L’objectif est d’instruire nos enfants et nos jeunes à devenir les Femmes et les Hommes de demain, en leur inculquant l’amour de la patrie et l’allégeance à la nation, les valeurs universelles, les bonnes mœurs et les comportements sains et en les instruisant sur les pratiques citoyennes, l’esprit d’initiative et sur les sens des droits et des devoirs. Des Femmes et des Hommes responsables vis-à-vis d’eux même, de leurs familles, de la société et de la partie.

Or l’éducation d’aujourd’hui n’est plus celle de nos parents et nos grands parents quand elle se limitait au respect des ainés, notamment nos parents et nos enseignants. Ce respect fait presque partie des acquis avec lesquels on nait. Les sociétés actuelles sont de plus en plus ouvertes aux différentes sortes de comportements, de tentations, de décalages au niveau de la perception et de la portée des sens des valeurs. On parle désormais de différentes spécialités en matière d’éducation, telles l’éducation à la citoyenneté, l’éducation physique et sportive, l’éducation artistique et culturelle, l’éducation sexuelle, l’éducation à l’emploi des technologies et des réseaux sociaux, l’éducation à la santé, l’éducation routière, l’éducation émotionnelle, etc.
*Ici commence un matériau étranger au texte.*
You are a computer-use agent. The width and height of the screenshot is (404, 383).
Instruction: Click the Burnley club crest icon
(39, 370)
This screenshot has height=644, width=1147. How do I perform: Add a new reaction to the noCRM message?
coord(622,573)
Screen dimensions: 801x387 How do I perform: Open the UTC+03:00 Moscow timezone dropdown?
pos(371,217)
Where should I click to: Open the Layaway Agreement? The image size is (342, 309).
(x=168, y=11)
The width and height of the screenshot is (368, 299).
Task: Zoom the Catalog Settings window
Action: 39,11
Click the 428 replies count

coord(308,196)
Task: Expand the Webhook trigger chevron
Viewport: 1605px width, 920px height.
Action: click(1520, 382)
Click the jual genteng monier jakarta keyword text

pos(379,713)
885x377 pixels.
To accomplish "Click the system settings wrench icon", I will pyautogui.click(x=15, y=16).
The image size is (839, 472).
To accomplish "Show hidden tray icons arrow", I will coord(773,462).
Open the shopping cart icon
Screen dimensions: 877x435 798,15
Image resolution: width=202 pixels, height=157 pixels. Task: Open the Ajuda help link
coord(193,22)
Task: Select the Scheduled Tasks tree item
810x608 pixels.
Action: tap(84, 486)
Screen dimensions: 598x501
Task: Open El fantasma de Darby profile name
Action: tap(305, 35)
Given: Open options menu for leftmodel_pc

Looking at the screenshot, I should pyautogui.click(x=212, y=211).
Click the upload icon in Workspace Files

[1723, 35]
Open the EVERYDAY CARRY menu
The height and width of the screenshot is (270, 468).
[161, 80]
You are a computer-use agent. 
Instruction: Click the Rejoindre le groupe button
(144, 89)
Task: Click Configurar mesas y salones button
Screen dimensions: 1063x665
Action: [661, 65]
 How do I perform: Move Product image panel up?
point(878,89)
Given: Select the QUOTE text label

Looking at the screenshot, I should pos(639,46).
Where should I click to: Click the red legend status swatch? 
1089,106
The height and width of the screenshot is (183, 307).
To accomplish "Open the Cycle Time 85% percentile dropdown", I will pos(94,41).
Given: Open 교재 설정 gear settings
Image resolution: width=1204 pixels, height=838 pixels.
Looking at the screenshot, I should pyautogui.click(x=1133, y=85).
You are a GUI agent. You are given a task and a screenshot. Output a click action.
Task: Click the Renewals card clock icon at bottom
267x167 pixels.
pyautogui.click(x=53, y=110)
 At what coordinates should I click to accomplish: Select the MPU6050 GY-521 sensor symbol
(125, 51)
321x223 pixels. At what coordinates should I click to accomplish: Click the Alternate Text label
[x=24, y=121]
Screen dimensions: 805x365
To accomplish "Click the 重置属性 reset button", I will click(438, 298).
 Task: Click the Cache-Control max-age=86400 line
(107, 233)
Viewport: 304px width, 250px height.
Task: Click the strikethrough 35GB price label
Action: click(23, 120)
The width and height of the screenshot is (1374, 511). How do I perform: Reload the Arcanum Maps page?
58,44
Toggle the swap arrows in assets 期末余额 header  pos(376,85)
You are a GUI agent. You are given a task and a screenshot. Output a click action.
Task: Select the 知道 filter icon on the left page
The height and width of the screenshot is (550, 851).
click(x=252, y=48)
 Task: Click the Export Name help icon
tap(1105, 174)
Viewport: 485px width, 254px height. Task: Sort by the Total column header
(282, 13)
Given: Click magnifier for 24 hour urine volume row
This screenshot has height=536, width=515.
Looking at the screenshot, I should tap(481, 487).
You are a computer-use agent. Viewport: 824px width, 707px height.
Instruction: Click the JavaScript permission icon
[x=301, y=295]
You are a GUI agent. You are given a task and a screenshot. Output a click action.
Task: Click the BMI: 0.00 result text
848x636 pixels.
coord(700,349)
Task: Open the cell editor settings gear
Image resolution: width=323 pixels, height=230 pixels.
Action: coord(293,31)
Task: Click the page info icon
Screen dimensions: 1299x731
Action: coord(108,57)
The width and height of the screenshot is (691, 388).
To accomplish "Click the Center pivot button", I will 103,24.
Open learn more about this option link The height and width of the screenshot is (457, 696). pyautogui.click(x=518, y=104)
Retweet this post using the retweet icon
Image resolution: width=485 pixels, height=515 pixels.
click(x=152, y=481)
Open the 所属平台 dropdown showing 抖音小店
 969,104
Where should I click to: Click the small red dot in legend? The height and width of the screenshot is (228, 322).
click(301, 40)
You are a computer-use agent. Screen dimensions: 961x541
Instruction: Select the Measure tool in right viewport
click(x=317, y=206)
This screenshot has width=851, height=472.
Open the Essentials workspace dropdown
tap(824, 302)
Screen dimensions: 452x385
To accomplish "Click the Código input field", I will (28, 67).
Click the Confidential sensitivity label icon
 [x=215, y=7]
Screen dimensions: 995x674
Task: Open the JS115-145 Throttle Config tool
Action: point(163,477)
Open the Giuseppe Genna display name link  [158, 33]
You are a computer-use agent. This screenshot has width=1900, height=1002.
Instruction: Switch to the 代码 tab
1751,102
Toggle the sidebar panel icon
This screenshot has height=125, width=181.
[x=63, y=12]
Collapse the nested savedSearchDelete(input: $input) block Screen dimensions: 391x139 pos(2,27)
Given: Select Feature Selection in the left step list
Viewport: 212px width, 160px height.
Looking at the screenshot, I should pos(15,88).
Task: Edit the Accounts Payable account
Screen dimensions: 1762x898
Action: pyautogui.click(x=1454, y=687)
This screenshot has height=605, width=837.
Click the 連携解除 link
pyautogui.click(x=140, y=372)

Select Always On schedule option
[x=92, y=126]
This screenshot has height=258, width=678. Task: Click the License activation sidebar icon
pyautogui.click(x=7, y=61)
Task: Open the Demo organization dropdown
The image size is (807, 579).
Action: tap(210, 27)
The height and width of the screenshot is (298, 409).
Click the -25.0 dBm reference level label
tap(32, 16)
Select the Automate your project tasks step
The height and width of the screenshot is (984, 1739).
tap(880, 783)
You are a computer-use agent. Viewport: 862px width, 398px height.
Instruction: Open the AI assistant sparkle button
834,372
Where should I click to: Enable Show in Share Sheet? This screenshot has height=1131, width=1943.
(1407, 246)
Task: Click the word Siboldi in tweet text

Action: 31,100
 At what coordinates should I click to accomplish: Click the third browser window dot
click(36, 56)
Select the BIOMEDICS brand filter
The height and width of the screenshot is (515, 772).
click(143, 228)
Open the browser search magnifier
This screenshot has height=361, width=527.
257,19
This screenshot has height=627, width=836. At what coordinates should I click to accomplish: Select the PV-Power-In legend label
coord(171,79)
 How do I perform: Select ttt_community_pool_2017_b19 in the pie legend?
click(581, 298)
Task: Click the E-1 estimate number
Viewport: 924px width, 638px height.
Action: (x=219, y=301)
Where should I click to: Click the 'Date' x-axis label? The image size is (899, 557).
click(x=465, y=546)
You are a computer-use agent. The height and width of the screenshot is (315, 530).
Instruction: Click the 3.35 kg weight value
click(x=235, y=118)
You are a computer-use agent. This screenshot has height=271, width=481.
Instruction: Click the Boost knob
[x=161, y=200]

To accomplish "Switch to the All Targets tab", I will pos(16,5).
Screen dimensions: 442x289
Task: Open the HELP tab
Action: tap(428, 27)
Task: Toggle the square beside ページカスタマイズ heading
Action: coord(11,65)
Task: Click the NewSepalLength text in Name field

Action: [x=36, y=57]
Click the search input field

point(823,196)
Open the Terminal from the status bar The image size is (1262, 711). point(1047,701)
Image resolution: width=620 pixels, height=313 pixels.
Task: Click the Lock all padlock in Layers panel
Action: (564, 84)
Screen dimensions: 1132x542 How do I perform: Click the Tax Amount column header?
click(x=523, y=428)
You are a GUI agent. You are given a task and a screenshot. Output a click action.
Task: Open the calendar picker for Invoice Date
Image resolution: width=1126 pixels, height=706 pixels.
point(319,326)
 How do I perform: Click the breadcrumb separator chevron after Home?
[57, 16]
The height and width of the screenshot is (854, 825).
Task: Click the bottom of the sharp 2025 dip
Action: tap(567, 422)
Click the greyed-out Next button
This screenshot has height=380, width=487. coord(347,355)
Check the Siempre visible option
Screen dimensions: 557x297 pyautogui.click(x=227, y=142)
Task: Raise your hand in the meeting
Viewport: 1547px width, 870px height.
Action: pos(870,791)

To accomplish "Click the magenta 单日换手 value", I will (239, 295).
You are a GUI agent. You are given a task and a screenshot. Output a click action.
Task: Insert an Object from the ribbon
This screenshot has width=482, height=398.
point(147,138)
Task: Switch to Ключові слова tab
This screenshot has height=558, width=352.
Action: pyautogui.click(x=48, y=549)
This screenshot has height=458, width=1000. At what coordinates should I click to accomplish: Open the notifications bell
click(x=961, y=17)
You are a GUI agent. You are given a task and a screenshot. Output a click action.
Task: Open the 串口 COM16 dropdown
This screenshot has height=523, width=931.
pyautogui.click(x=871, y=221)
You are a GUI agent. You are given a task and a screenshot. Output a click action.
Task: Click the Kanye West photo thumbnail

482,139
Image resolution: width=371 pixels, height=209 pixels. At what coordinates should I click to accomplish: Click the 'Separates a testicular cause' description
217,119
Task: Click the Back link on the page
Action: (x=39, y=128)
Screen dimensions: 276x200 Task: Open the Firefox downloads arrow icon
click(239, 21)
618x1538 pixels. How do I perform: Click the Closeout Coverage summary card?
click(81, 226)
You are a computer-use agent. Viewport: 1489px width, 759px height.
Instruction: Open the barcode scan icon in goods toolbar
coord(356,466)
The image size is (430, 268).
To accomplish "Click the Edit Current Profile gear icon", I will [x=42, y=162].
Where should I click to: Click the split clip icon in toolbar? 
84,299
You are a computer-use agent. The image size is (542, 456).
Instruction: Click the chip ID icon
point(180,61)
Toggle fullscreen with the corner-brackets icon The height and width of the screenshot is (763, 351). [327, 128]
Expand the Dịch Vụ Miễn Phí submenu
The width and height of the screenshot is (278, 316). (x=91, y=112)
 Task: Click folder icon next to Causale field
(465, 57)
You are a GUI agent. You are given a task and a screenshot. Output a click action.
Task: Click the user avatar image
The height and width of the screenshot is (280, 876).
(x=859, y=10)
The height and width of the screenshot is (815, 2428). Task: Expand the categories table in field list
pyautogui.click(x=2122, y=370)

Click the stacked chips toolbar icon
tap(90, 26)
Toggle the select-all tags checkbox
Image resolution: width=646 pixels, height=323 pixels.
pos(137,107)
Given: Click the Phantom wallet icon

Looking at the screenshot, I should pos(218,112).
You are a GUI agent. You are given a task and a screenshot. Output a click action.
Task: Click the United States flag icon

Quant à la fonction enseignement, elle est nécessaire pour l’exécution de toutes les fonctions de l’école en administrant un enseignement, une culture, des connaissances, des compétences et des méthodologies. L’objectif est de développer les capacités des apprenants et leurs aptitudes à s’instruire et à s’intégrer dans la société du savoir, et en même temps, leur donner les qualifications nécessaires pour poursuivre un enseignement supérieur ou une formation professionnelle qui tient compte de leurs prédispositions personnelles et des besoins nationaux en compétences dans toutes les spécialités et dans tous les domaines.

Et comme les sociétés changent également en fonction des évolutions scientifiques, technologiques, économiques et même comportementales, l’enseignement scolaire doit s’appuyer sur les projections et les perspectives de développement dans tous les domaines. Plusieurs spécialités vont certainement disparaitre dans les années à venir et d’autres vont venir les replacer, telles que l’intelligence artificielle, l’économie numérique, l’économie culturelle, les énergies renouvelables, le robotisme, etc. Et on est en droit d’affirmer que dans un avenir proche, on doit compter de plus en plus sur l’intelligence humaine.

Or, et comme il faudrait bien le comprendre, le cycle scolaire, avec ses phases préscolaire, primaire, préparatoire et secondaire préparent nos enfants pour devenir des étudiants ou pour suivre des cycles de formation professionnelle en même temps qu’il les prépare pour devenir les bons citoyens de demain.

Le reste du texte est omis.